For the records below, output word for word the lines from the one with "Where should I" up to and including the one with "Click the green check". No pictures.
══ Input for this task
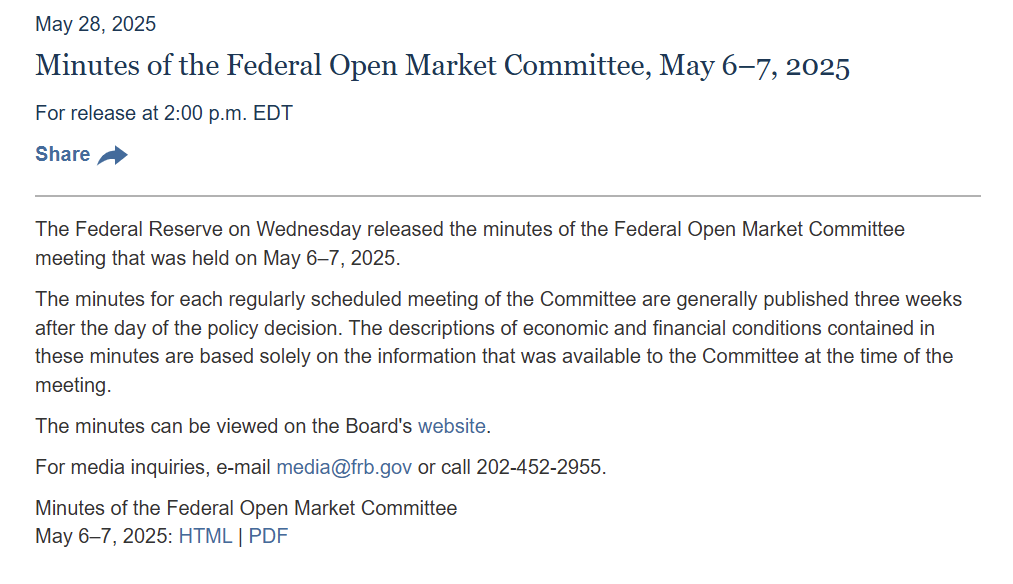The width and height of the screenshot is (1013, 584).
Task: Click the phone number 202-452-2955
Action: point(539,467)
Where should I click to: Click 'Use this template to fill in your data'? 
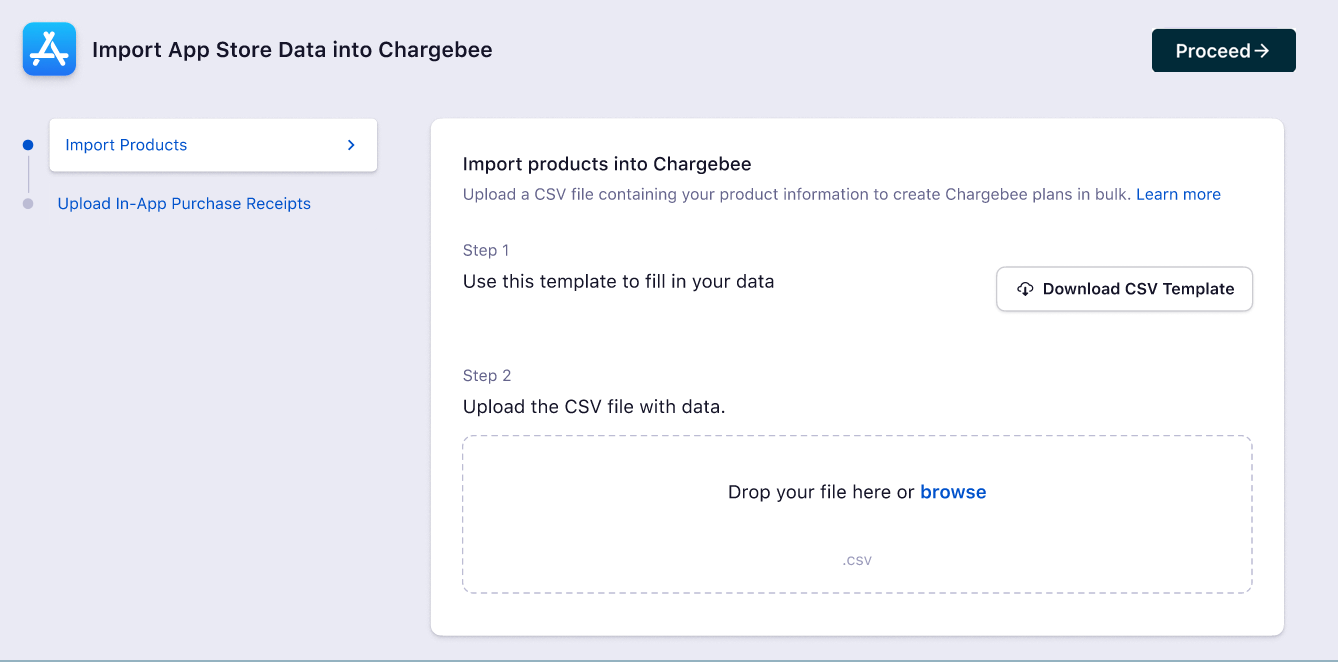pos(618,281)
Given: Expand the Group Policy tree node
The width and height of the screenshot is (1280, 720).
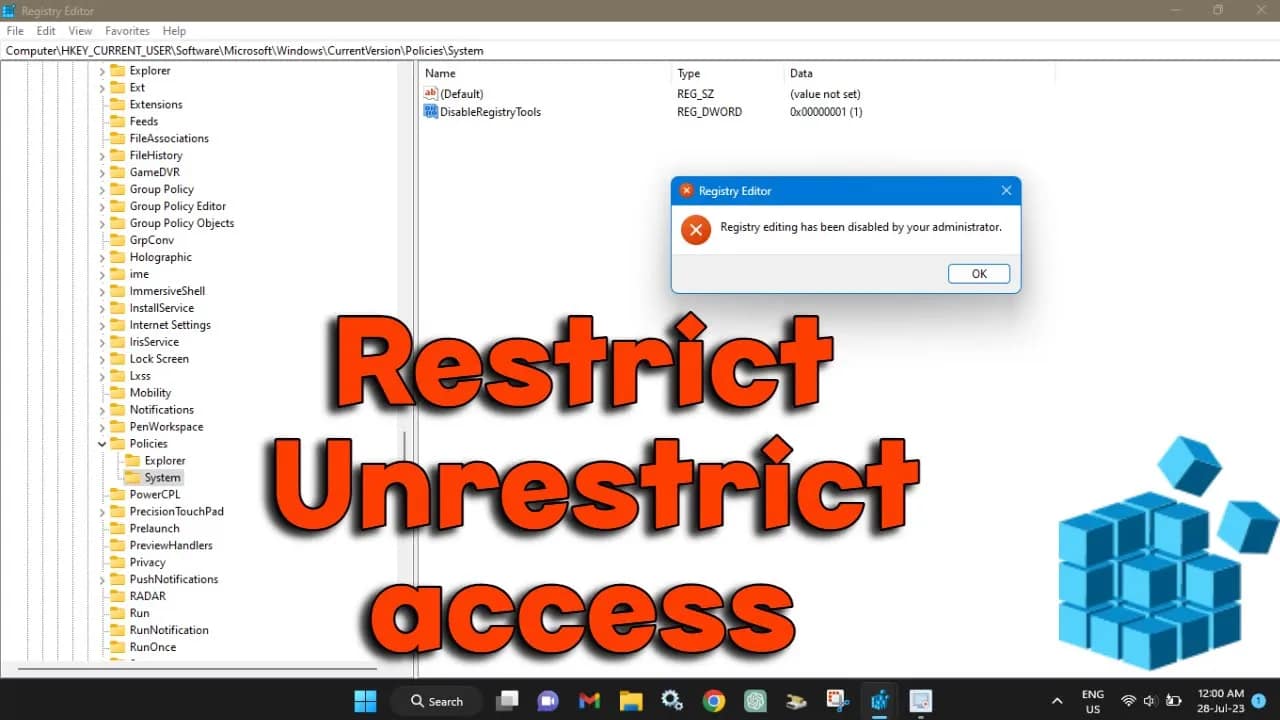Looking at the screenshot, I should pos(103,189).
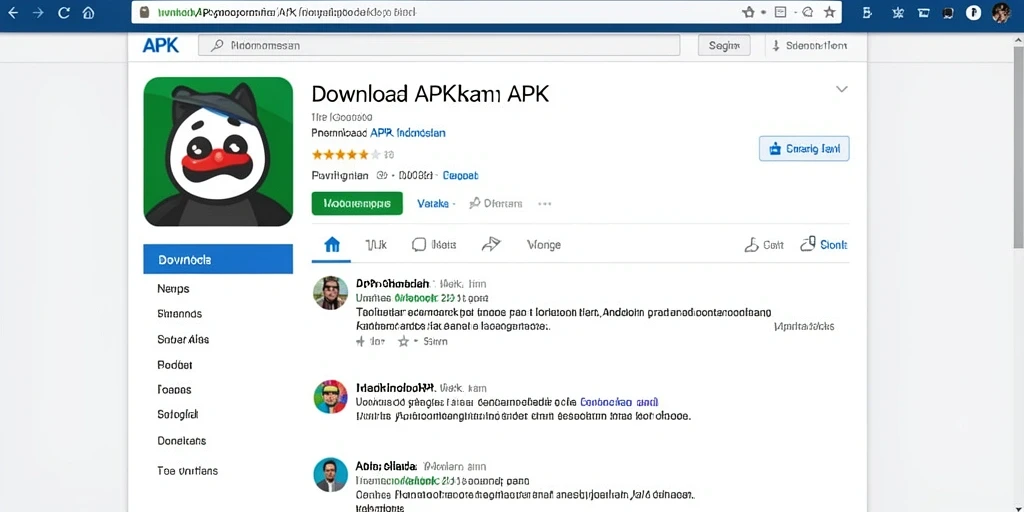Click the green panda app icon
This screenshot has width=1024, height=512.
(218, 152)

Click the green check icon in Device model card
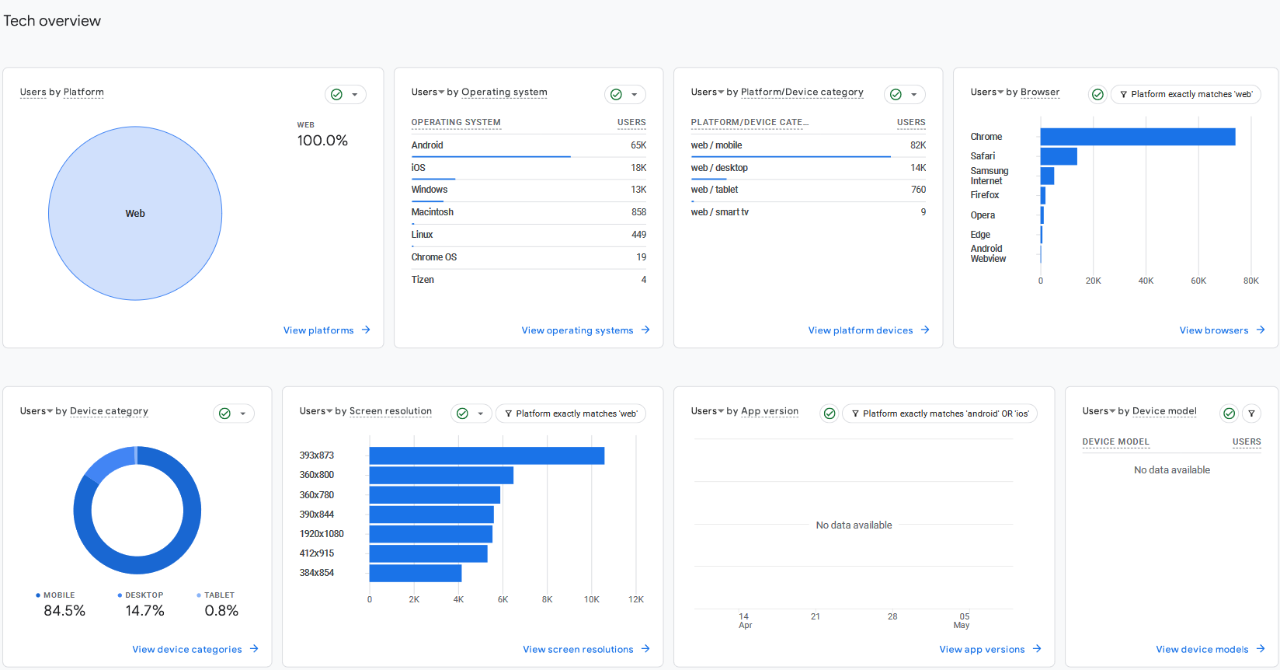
════
══ Input for this task
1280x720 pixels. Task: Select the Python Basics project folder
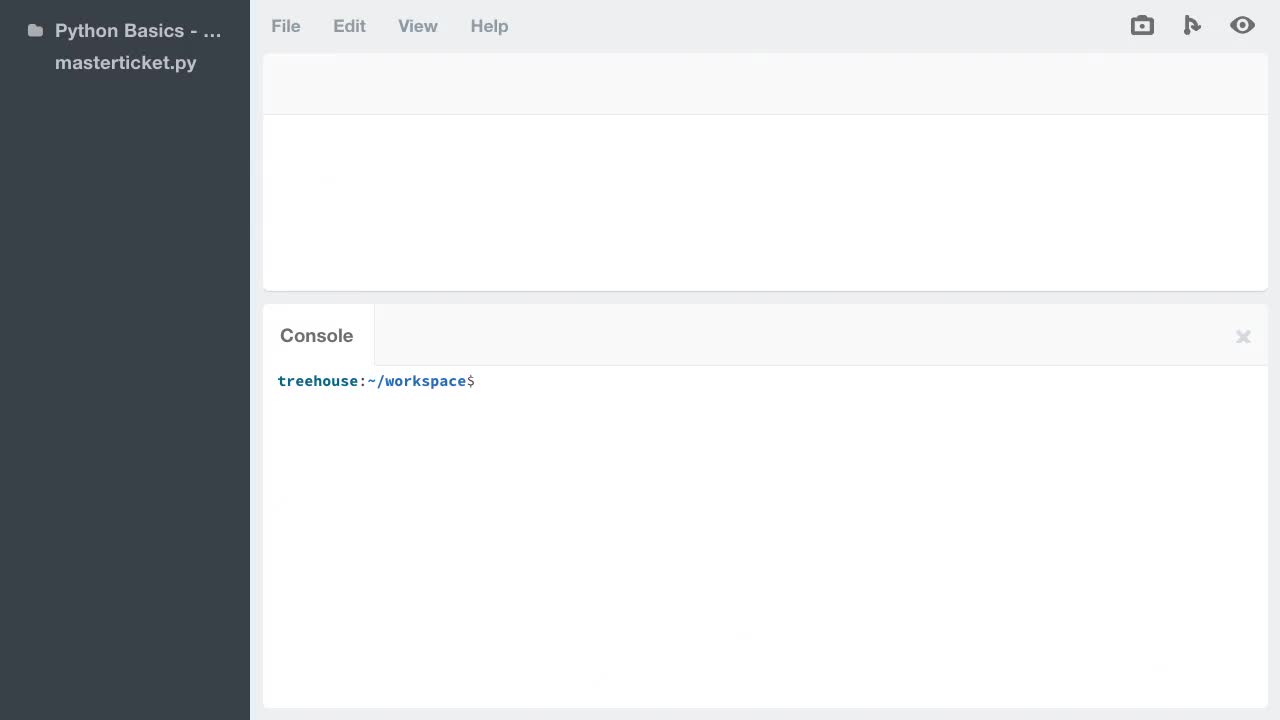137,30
════
▸ **Exercise answer**
Where should I click to: Click 'Use this template to fill in your data'? 
pos(618,281)
Given: Expand the Group Policy tree node
The width and height of the screenshot is (1280, 720).
Looking at the screenshot, I should pos(103,189).
Click the green panda app icon
This screenshot has width=1024, height=512.
(218, 152)

Click the green check icon in Device model card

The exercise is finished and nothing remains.